Seanad debates

Tuesday, 9 May 2006

Accident and Emergency Services: Statements.

 

4:00 pm

John Minihan (Progressive Democrats)

Who will decide if the patient is drunk enough to be fined? Will all accident and emergency patients be breathalysed? If not, what will be the test of "drunkenness"? Members are aware of the tests which gardaí must administer when assessing whether a person is drunk. Will doctors be obliged to form an opinion that the patient is sufficiently drunk to be fined? Who will fine the patient? Who will go to court to testify against a patient if a fine is not paid or if a test is disputed? Have Fine Gael and its medical Deputies and candidates checked this with the Medical Council? Will homeless people or those suffering from chronic mental health problems who are drunk be fined if they go to accident and emergency units? What if such people have no money? Will those, young or old, who engage in self-harm and have abused alcohol also be fined at accident and emergency units, even as their lives are being saved?

Fine Gael has become a party that votes for crackpot Marxist motions which its own Members have described in the Dáil as being crazy. It now distances itself from the health policy views expressed by its candidate in Dublin North-West. God help us if the future of health policy making is to be placed in the hands of a small number of medical doctors with extreme and controversial views. While the Mullingar accord may have failed to deliver consensus on policy of substance between Fine Gael and the Labour Party, a voter might expect agreement between a party leader and that party's spokesperson on health.
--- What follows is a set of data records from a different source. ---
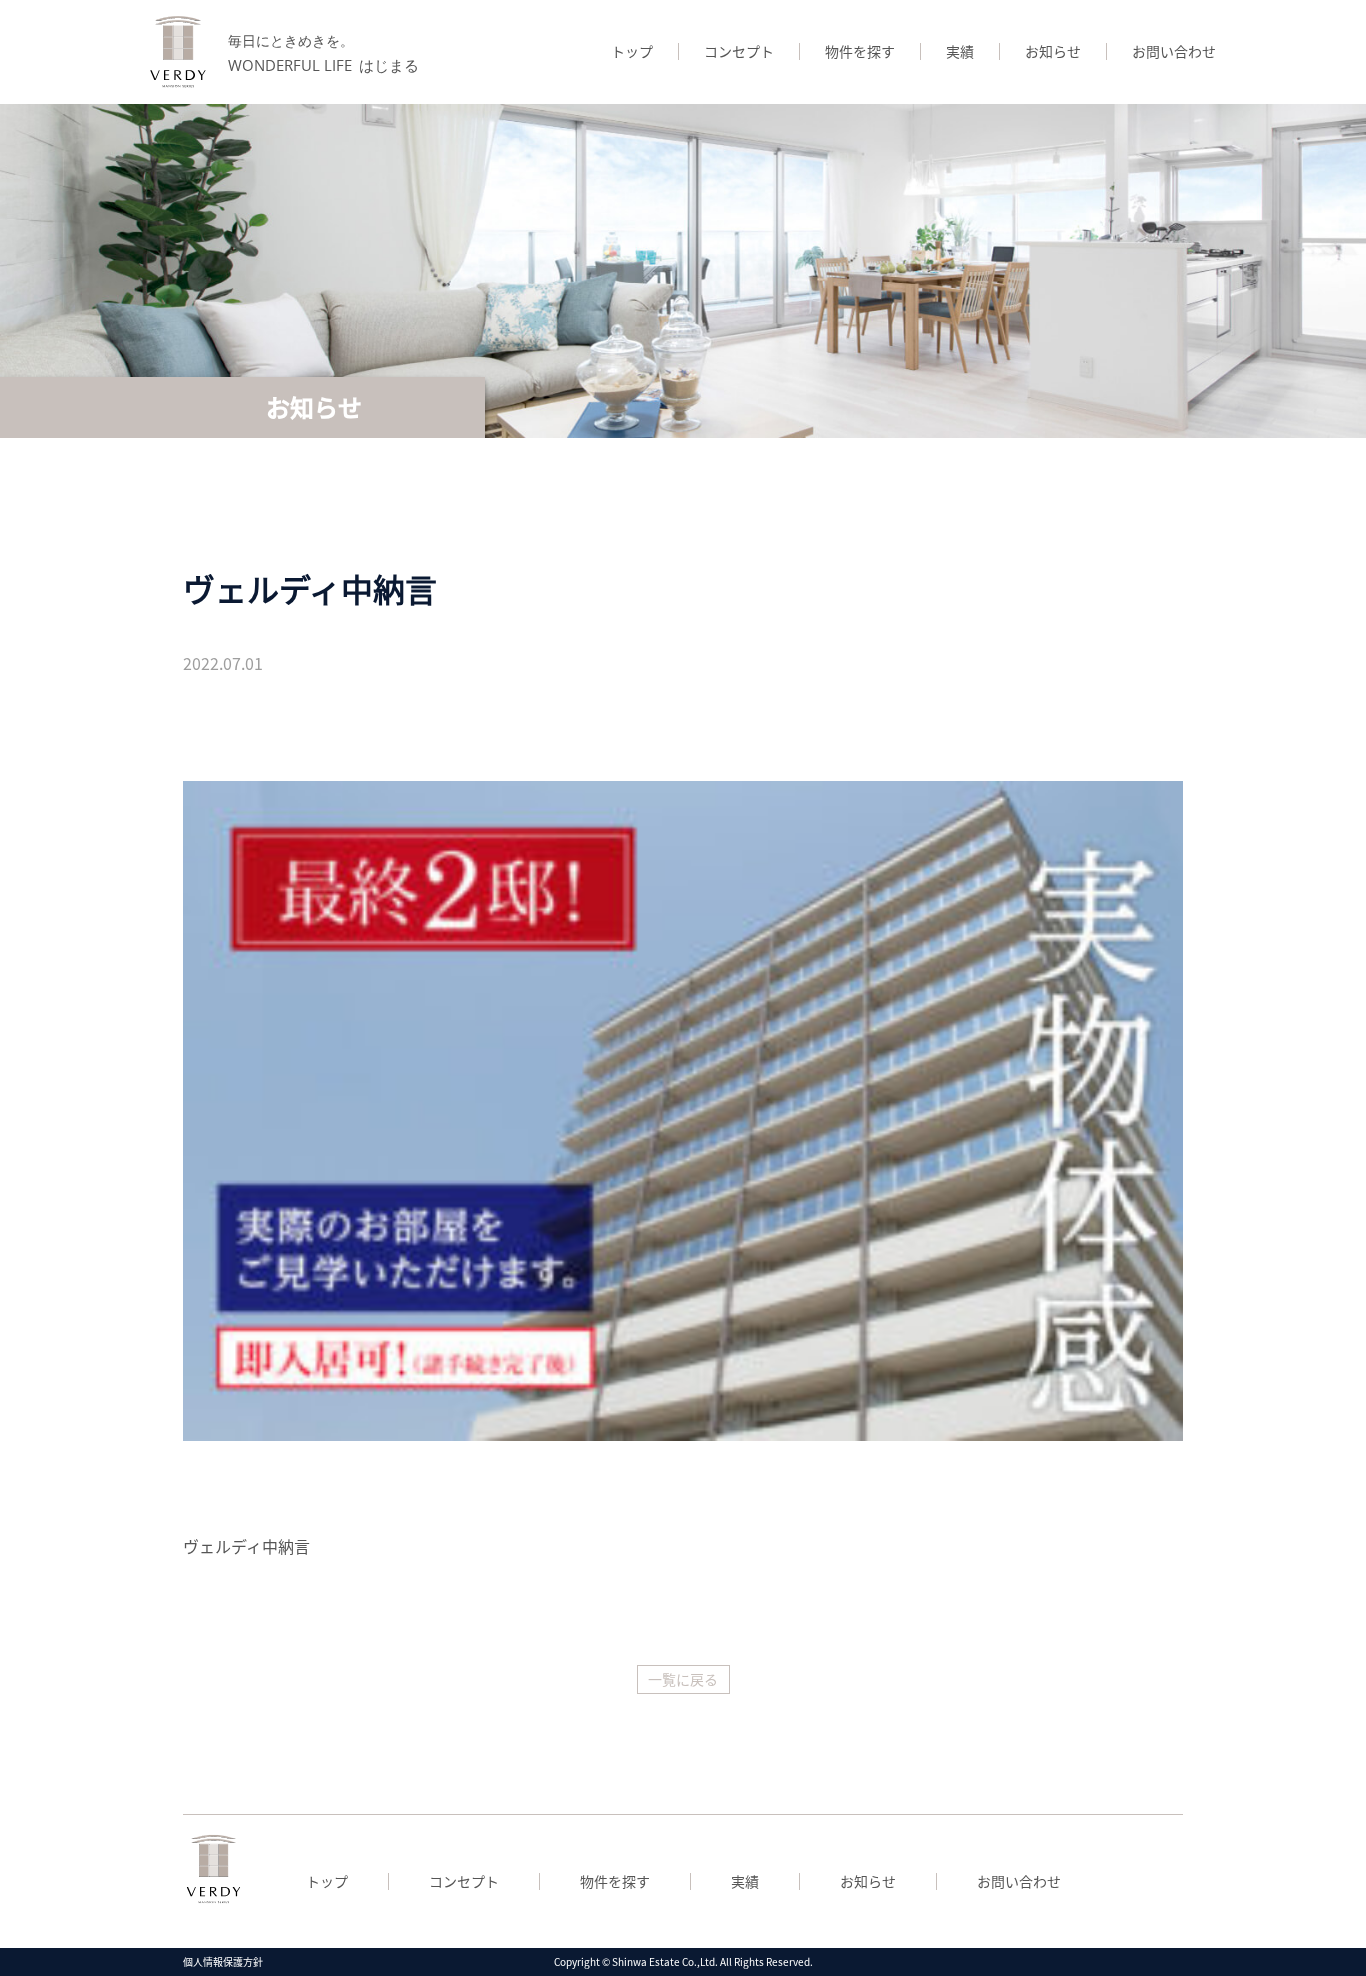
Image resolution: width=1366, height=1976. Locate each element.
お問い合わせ (1174, 51)
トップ (632, 51)
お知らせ (1053, 51)
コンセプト (739, 51)
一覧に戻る (683, 1679)
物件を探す (860, 51)
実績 (960, 51)
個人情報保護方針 (223, 1961)
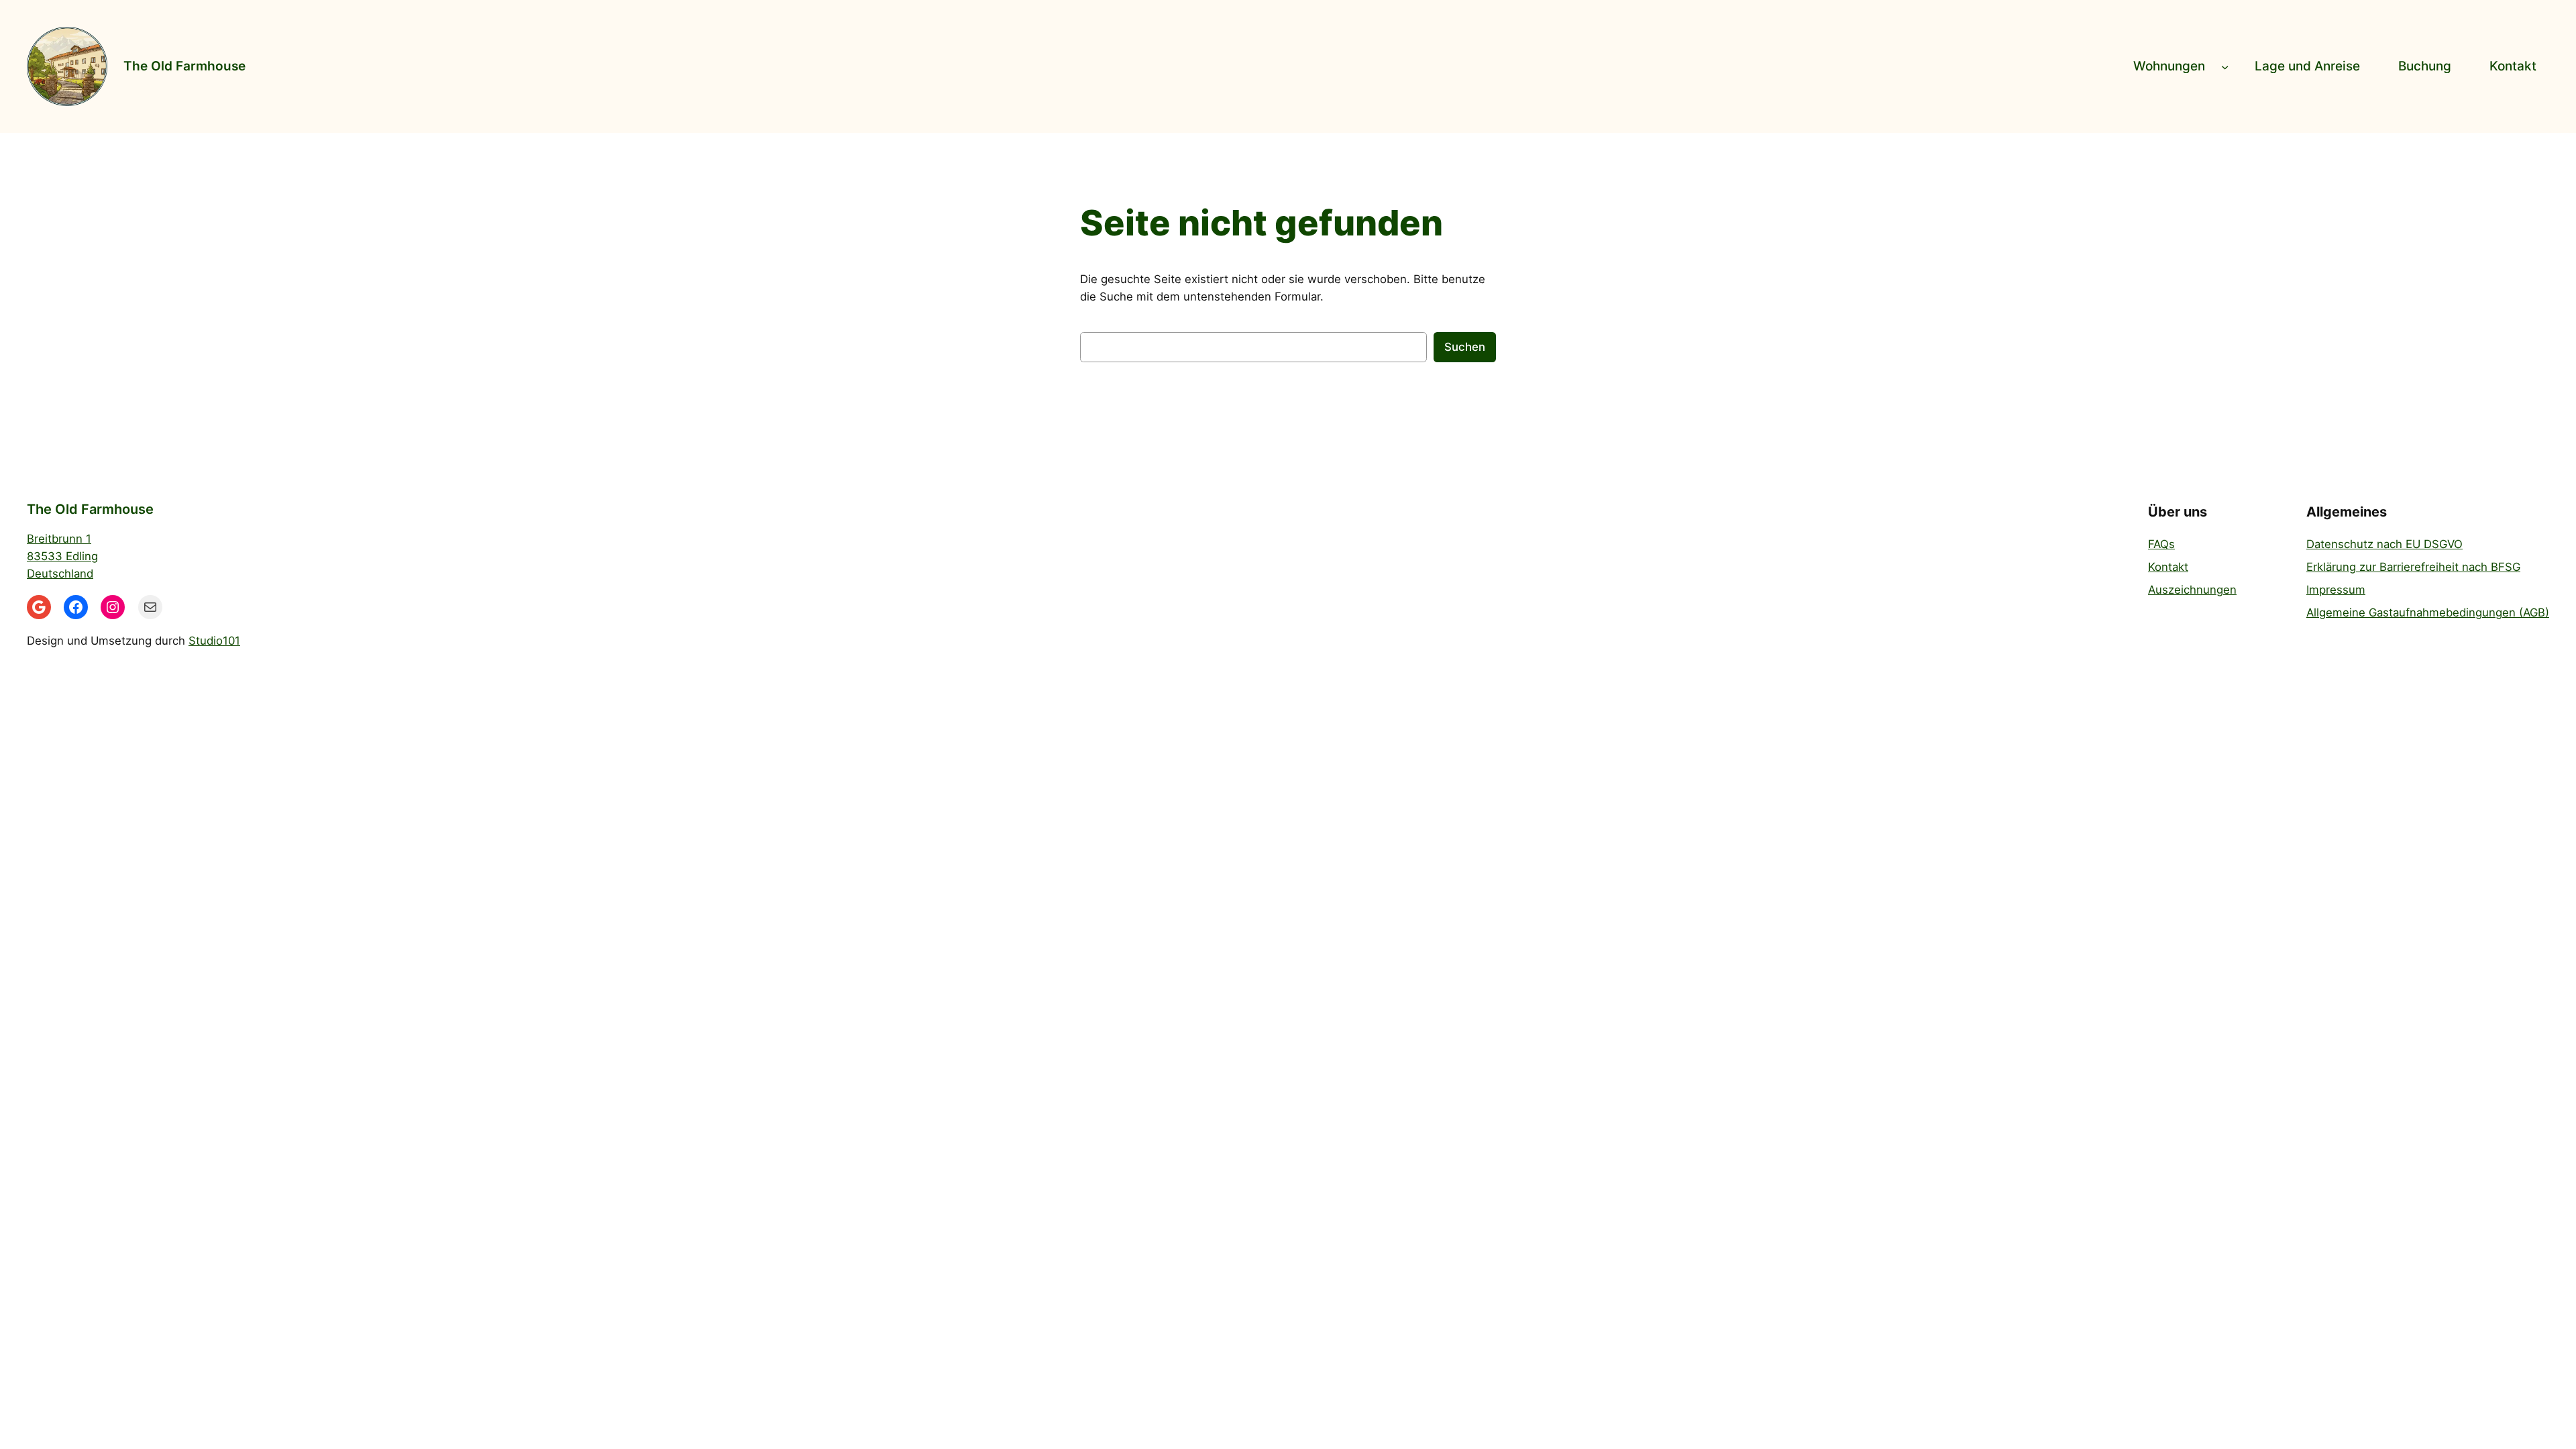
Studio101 (214, 640)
Members should closely examine Fine Gael's other proposals. The so-called "urgent care centres" will do a sum total of zero for the 25% of people who come to accident and emergency units and who require admission to hospital. These are the people whose waiting times on trolleys are most unacceptable. Its proposal for children under five seems ignorant of the fact that children continue to get sick and require doctors at the ages of six and seven, especially when they go to school.